Better ventures into the high frontier abound—and so do better profiles of our leading living science popularizer.

EXPLORE THE COSMOS LIKE NEIL DEGRASSE TYSON

A SPACE SCIENCE JOURNEY

A tour of the solar system and the cosmos beyond, with a celebrity guide standing by.

Saucier opens with two chapters of biography and later shoehorns in a third. Forcibly interspersed are capsule histories of astronomy and the universe, discussions of galaxy and star types, a progression past our astronomical neighbors from the sun to the Oort cloud, and a final omnium-gatherum look at exoplanets, asteroid impacts on Earth and like matters of current interest.
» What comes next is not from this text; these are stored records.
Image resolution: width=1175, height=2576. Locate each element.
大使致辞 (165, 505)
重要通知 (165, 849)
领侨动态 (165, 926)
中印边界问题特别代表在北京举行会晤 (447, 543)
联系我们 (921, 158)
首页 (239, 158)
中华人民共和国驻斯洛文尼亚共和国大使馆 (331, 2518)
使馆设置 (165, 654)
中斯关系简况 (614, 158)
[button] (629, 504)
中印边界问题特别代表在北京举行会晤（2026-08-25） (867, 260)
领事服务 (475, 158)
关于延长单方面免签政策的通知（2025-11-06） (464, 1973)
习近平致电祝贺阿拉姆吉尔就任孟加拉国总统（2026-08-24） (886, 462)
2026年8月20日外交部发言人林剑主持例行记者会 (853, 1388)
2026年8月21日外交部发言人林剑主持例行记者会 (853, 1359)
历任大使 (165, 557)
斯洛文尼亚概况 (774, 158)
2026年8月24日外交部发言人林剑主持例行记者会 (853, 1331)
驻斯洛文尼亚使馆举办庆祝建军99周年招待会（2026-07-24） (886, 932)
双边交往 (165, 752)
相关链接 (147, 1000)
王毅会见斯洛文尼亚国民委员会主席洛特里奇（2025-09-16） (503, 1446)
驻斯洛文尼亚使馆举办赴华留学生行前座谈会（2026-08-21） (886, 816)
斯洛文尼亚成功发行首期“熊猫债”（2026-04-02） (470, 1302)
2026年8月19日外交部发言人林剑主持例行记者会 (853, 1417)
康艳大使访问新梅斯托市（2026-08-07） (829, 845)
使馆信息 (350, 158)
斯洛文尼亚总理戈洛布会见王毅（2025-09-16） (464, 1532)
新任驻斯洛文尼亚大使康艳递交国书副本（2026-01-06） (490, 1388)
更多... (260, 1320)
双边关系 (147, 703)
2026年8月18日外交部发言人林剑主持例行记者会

Tyson’s role in all this is to be paraphrased, often inanely: “Neil reassures us that dark matter does not interfere with Earth or humans as we move around on our planet’s surface”; “Neil hopes Earth does not end up like Venus….” Not only is the narrative further hampered by clumsy prose, but the author leaves indigo out of the visible spectrum, makes conflicting claims about whether or not Ceres is the only round asteroid, and confusingly asserts that Saturn’s “surface” (which it doesn’t have, at least not a solid one) is less colorful than Jupiter’s due to “a thick layer of clouds” (as if Jupiter lacks the same). Though sometimes misplaced, the many photos, both of space taken by the Hubble Space Telescope and of Tyson at various ages, are a plus but can’t compensate for the book’s many liabilities.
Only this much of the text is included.